Table of Contents
The data science team used Jupyter notebooks and PyCharm IDE on their local machines to train models but had issues with model's performance and configuration tracking. They used Google Sheets to track model's name, parameters values used and performance. It quickly became messy with the increasing number of models. Also, team members wanted to collaborate with each other when building models.
- C-1 Data is stored in AWS S3.
- C-2 Users' credentials should be stored in AWS IAM Identity Center (SSO).
- C-3 AWS CodeCommit is selected as a version control system.
- FR-1 Solution provides collaborative development.
- FR-2 Solution can be integrated/expanded with AWS EMR.
- **NFR-1 **Data and code should not be transferred via public internet.
- NFR-2 Data scientists should not have access to the public internet.
💡 Everything in software architecture is a trade-off. First Law of Software Architecture
Migrate local development environment to AWS SageMaker Studio and enable SageMaker Experiments and SageMaker Model Registry to track models' performance. SageMaker Studio will be launched in VPC only mode to make connection to Amazon EMR available and to satisfy the requirement of disabling access to the public internet.
The solution consists of the following components:
- VPC with S3 Gateway Endpoint and one Private Subnet with Interface Endpoint to allow data/code transfer without public internet.

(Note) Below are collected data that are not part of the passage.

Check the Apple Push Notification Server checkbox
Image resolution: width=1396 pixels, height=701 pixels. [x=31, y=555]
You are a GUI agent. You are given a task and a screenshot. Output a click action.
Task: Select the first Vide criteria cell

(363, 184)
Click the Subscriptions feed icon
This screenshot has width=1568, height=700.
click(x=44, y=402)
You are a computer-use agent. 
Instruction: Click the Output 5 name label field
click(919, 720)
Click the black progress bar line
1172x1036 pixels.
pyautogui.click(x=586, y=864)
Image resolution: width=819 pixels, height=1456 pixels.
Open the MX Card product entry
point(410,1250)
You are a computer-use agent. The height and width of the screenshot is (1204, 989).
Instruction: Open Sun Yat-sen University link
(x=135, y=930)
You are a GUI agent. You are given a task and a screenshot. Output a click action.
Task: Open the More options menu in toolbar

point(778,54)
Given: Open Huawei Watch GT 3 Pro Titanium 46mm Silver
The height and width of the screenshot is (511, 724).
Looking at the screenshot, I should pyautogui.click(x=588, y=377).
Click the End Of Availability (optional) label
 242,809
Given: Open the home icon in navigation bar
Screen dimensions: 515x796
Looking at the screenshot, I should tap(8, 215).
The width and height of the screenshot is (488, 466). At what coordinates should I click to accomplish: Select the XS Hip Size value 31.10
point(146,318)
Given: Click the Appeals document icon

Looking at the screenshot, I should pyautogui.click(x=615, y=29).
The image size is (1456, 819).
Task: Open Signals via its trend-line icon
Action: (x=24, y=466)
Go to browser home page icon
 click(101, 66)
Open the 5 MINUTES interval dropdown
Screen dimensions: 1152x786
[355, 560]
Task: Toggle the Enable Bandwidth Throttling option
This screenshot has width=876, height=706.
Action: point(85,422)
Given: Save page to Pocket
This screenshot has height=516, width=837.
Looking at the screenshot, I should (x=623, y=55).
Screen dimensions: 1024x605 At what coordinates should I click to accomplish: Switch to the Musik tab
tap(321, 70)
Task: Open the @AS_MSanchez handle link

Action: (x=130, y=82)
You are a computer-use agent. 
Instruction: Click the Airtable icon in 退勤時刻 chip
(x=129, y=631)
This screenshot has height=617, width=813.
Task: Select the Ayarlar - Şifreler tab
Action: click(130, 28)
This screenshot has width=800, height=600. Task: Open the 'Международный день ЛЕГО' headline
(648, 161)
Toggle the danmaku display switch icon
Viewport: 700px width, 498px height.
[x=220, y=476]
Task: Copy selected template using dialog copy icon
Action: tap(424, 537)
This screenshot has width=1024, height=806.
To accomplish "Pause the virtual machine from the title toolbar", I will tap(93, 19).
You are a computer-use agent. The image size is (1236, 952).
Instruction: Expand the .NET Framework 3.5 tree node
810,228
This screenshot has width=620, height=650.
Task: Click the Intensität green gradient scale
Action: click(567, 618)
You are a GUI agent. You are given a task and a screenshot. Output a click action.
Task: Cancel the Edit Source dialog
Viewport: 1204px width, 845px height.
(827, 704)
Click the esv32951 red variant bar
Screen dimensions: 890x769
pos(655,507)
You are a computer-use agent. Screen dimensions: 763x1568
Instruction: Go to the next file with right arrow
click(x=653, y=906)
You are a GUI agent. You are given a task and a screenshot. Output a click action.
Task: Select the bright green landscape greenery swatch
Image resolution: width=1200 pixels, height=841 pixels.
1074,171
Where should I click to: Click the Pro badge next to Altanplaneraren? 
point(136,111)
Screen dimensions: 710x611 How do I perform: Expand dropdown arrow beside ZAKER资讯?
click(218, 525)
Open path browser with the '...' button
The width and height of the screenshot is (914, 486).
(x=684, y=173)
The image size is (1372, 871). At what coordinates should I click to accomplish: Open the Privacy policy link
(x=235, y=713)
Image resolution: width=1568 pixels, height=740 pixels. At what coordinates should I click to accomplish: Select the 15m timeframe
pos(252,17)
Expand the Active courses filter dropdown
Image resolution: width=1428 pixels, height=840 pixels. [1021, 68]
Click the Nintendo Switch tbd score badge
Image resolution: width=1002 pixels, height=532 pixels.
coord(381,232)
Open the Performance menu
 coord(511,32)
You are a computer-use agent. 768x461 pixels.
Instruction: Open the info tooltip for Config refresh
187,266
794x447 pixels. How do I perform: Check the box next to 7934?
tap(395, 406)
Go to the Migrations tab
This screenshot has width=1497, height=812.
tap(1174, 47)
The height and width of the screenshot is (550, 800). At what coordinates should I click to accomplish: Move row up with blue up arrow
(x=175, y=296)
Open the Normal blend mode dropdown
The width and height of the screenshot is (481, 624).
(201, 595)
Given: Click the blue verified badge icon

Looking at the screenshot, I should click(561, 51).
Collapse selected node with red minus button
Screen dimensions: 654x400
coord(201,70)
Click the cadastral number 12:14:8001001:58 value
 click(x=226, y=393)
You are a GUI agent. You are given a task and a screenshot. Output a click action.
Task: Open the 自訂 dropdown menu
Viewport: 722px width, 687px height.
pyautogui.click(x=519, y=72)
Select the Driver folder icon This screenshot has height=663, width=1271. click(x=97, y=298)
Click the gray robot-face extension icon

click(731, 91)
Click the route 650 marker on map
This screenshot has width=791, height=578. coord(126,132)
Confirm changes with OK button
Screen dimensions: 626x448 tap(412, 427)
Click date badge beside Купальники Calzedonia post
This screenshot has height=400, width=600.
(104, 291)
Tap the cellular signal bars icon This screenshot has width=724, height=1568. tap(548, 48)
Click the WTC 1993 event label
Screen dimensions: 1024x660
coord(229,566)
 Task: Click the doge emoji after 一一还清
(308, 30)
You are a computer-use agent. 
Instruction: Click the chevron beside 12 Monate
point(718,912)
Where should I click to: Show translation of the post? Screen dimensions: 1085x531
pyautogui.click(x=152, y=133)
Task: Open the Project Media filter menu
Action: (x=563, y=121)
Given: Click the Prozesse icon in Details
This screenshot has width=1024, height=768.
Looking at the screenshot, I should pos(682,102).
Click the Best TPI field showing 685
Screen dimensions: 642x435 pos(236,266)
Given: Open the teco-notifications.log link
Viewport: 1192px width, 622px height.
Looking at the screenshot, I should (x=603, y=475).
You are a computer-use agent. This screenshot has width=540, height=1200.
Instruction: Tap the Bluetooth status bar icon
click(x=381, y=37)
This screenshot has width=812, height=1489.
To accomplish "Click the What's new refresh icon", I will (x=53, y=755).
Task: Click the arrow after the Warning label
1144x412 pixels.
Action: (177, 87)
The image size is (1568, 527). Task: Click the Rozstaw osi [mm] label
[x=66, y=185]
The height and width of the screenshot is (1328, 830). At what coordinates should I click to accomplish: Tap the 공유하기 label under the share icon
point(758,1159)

- IAM Identity Center to reuse existing credentials and enable SSO to SageMaker.
- AWS SageMaker Studio
- AWS S3 buckets to get data and save models artefacts
- AWS CodeCommit repository to store code
Service | Configuration | Monthly cost |
---|---|---|
Interface Endpoint | 5 Endpoints in 1 AZ, Data processing (400 GB per month) in EU (Frankfurt) | $47.80 |
S3 Gateway Endpoint | Provided at no cost | $0.00 |
SageNaker instances | ml.t3.medium in EU (Frankfurt) - 500 hours per month | $29.00 |
Amazon S3 | S3 standard (0.5 GB) | $0.01 |
AWS IAM Identity Center | Provided at no cost | $0.00 |
TOTAL COST | $76.81 |
All network infrastructure components are prepared using IaC tool - AWS CDK.